I was never big on gym growing up (pun unintentional). When I left school I started gymming on and off. I would get to the gym, pumped up and ready with an Energade and an energy bar, and then spend 10 minutes cycling and the rest of the time on the free Internet. This went on for months.
One day, however, I saw a video on Dwayne “The Rock” Johnson, and how he trains in the gym. This lit a flame inside of me. I immediately downloaded tracks by Eminem and Limp Bizkit, WWE theme songs and other rock and rap songs, and started to gym properly.
Everything was going fine until one day I caught myself judging someone smaller than myself (as hard to believe as that was, it’s true).
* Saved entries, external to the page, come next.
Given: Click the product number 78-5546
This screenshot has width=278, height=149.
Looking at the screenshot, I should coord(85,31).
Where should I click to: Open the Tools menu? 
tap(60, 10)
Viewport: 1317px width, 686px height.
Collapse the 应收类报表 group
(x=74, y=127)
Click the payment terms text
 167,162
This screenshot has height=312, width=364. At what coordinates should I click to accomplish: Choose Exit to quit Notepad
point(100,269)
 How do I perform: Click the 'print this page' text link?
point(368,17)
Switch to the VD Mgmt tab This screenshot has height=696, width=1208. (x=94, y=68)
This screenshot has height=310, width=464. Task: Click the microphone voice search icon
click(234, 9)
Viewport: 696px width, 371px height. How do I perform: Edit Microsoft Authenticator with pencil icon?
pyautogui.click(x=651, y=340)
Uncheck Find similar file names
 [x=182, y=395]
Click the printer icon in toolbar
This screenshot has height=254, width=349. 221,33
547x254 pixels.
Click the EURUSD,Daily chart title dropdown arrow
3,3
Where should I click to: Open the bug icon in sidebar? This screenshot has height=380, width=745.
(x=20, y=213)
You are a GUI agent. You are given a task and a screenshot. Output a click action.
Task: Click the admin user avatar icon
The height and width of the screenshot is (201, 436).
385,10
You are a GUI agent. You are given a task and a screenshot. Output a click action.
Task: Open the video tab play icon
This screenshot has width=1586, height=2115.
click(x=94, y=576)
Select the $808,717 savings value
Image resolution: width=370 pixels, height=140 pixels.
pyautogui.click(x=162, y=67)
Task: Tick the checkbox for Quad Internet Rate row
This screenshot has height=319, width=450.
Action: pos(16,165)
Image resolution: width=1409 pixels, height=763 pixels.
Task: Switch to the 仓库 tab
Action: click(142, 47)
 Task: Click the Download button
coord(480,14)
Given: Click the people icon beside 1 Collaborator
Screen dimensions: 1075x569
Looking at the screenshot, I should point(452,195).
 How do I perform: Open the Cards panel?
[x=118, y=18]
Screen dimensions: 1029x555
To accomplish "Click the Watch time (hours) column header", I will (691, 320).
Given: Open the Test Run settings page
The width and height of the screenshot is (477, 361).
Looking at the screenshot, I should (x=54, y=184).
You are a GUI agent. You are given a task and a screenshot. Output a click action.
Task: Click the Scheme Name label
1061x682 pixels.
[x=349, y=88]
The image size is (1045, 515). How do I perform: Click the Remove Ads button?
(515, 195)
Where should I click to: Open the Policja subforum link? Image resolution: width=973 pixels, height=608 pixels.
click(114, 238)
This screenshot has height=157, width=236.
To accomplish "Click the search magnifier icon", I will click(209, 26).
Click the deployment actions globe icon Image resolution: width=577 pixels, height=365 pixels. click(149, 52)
I then realised something. Every morning I would wake up early and my first thoughts were about gym and getting bigger. I would eat breakfast whilst listening to rap and rock songs which included swearing and aggressive statements about smashing people’s heads in, buy myself an energy drink for, um, energy, and drive to gym.
As soon as I got to the changing rooms, I would look at myself in the mirror, making sure I knew how good my six-pack looked, and internally mocking those who didn’t have one. I would then get pumped up with aggression, do a half an hour gym session, and go home, before suddenly remembering God and the fact that I represent Him. The next morning exactly the same thing would happen. I was getting somewhere physically but nowhere spiritually.
So one morning, about six months ago, I decided to delete all those awful songs and instead listen to worship music. This led to something incredible. I noticed how I was no longer judging anyone. I was no longer focused on getting as angry as possible in order to work out like a maniac. I was still gymming, but it was with the aim of glorifying God.
I ended up praying for a guy and God grew his leg by 5 cm (!). I had something different to do at gym. I often find myself in the middle of a set kneeling down in worship, oblivious to the fact that everyone around me is flexing and looking angry and trying to ignore the guy who has spent half his session smiling and dancing in between exercises.
If our strength is found in ourselves, we are ignoring the supernatural strength that God provides. Because when we are weak, God makes us strong.
Moral of the story: The gym is a place that needs God as much as anywhere else, so why should it be a place where Christians forget who they are?